- [Task prompt]: Output the entire listing below exactly as it stands.

Provided material Block Start

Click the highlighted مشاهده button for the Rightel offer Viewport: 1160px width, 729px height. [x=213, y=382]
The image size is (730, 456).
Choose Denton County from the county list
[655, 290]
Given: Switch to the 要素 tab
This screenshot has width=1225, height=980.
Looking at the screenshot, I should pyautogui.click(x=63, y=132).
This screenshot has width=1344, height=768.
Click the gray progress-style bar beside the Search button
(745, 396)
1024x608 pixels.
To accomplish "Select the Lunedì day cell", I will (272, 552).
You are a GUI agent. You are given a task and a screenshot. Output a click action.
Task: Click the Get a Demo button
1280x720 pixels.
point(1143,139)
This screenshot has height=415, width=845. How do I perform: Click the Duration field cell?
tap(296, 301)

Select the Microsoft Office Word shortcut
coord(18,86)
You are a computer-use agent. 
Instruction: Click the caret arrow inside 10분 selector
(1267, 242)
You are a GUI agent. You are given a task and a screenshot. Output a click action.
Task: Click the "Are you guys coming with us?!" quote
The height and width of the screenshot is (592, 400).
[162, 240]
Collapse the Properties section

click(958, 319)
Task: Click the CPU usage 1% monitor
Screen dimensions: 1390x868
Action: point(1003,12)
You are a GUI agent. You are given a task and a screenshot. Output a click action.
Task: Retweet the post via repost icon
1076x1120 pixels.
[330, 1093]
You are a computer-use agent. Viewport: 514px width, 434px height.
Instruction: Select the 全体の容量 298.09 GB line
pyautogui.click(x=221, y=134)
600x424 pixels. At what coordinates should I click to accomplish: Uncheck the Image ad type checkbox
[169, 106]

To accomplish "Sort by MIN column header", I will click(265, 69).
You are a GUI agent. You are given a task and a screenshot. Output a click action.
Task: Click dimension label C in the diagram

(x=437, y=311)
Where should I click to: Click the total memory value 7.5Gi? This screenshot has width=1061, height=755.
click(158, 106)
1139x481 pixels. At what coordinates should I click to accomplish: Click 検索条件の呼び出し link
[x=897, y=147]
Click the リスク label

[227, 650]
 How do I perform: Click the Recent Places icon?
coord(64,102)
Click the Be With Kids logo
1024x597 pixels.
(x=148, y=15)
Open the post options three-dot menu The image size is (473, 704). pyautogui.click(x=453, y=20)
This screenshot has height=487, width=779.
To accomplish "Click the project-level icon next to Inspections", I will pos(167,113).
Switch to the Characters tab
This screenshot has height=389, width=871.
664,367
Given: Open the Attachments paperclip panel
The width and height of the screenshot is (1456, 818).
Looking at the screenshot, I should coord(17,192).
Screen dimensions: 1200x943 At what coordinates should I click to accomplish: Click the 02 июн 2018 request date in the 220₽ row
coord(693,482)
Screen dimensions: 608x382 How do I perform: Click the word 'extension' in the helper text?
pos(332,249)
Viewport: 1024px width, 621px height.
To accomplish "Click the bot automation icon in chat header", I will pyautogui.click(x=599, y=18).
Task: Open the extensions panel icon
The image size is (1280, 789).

Provided material Block End

- [Answer space]:
Click the highlighted مشاهده button for the Rightel offer Viewport: 1160px width, 729px height. [x=213, y=382]
The image size is (730, 456).
Choose Denton County from the county list
[655, 290]
Given: Switch to the 要素 tab
This screenshot has width=1225, height=980.
Looking at the screenshot, I should pyautogui.click(x=63, y=132).
This screenshot has width=1344, height=768.
Click the gray progress-style bar beside the Search button
(745, 396)
1024x608 pixels.
To accomplish "Select the Lunedì day cell", I will (272, 552).
You are a GUI agent. You are given a task and a screenshot. Output a click action.
Task: Click the Get a Demo button
1280x720 pixels.
point(1143,139)
This screenshot has height=415, width=845. How do I perform: Click the Duration field cell?
tap(296, 301)

Select the Microsoft Office Word shortcut
coord(18,86)
You are a computer-use agent. 
Instruction: Click the caret arrow inside 10분 selector
(1267, 242)
You are a GUI agent. You are given a task and a screenshot. Output a click action.
Task: Click the "Are you guys coming with us?!" quote
The height and width of the screenshot is (592, 400).
[162, 240]
Collapse the Properties section

click(958, 319)
Task: Click the CPU usage 1% monitor
Screen dimensions: 1390x868
Action: point(1003,12)
You are a GUI agent. You are given a task and a screenshot. Output a click action.
Task: Retweet the post via repost icon
1076x1120 pixels.
[330, 1093]
You are a computer-use agent. Viewport: 514px width, 434px height.
Instruction: Select the 全体の容量 298.09 GB line
pyautogui.click(x=221, y=134)
600x424 pixels. At what coordinates should I click to accomplish: Uncheck the Image ad type checkbox
[169, 106]

To accomplish "Sort by MIN column header", I will click(265, 69).
You are a GUI agent. You are given a task and a screenshot. Output a click action.
Task: Click dimension label C in the diagram

(x=437, y=311)
Where should I click to: Click the total memory value 7.5Gi? This screenshot has width=1061, height=755.
click(158, 106)
1139x481 pixels. At what coordinates should I click to accomplish: Click 検索条件の呼び出し link
[x=897, y=147]
Click the リスク label

[227, 650]
 How do I perform: Click the Recent Places icon?
coord(64,102)
Click the Be With Kids logo
1024x597 pixels.
(x=148, y=15)
Open the post options three-dot menu The image size is (473, 704). pyautogui.click(x=453, y=20)
This screenshot has height=487, width=779.
To accomplish "Click the project-level icon next to Inspections", I will pos(167,113).
Switch to the Characters tab
This screenshot has height=389, width=871.
664,367
Given: Open the Attachments paperclip panel
The width and height of the screenshot is (1456, 818).
Looking at the screenshot, I should coord(17,192).
Screen dimensions: 1200x943 At what coordinates should I click to accomplish: Click the 02 июн 2018 request date in the 220₽ row
coord(693,482)
Screen dimensions: 608x382 How do I perform: Click the word 'extension' in the helper text?
pos(332,249)
Viewport: 1024px width, 621px height.
To accomplish "Click the bot automation icon in chat header", I will pyautogui.click(x=599, y=18).
Task: Open the extensions panel icon
The image size is (1280, 789).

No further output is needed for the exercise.